The principal amount of all series of first mortgage bonds outstanding at any one time under the EDG Mortgage is limited by terms of the mortgage to $300 million. Substantially all of the property, plant and equipment of The Empire District Gas Company is subject to the lien of the EDG Mortgage. The EDG Mortgage contains a requirement that for new first mortgage bonds to be issued, the amount of such new first mortgage bonds shall not exceed 75% of the cost of property additions acquired after the date of the Missouri Gas acquisition.
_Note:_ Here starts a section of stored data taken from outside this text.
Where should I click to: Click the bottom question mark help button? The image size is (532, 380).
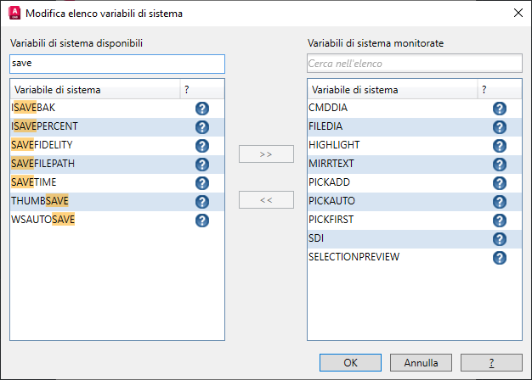tap(491, 362)
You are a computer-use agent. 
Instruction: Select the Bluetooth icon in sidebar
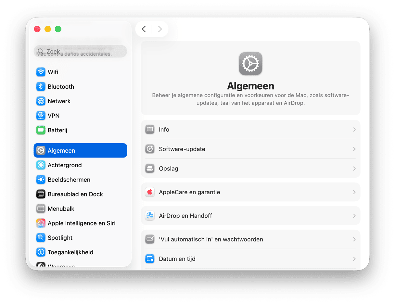click(x=41, y=87)
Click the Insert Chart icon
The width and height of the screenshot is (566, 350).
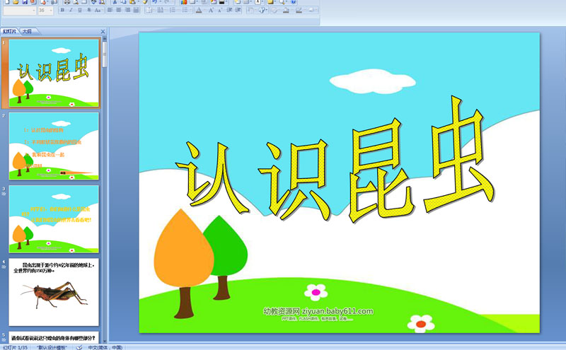tap(183, 2)
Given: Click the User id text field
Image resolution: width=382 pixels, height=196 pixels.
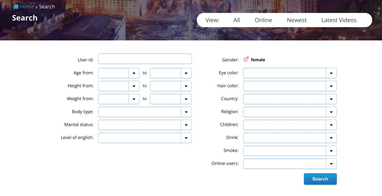Looking at the screenshot, I should [x=145, y=59].
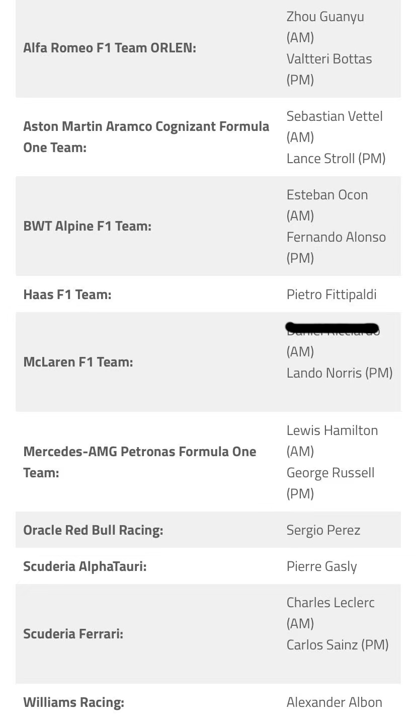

The mortgage also contains a limitation on the issuance by EDG of debt (including first mortgage bonds, but excluding short-term debt incurred in the ordinary course under working capital facilities) unless, after giving effect to such issuance, EDG’s ratio of EBITDA (defined as net income plus interest, taxes, depreciation, amortization and certain other non-cash charges) to interest charges for the most recent four fiscal quarters is at least 2.0 to 1. As of June 30, 2011, this test would allow us to issue approximately $8.5 million principal amount of new first mortgage bonds.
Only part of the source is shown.